What the task requires => Copy every line below exactly.

(Data)

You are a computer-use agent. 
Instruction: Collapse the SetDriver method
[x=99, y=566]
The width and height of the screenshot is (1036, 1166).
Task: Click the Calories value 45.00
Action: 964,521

(End Data)

Completed exercise =>
You are a computer-use agent. 
Instruction: Collapse the SetDriver method
[x=99, y=566]
The width and height of the screenshot is (1036, 1166).
Task: Click the Calories value 45.00
Action: 964,521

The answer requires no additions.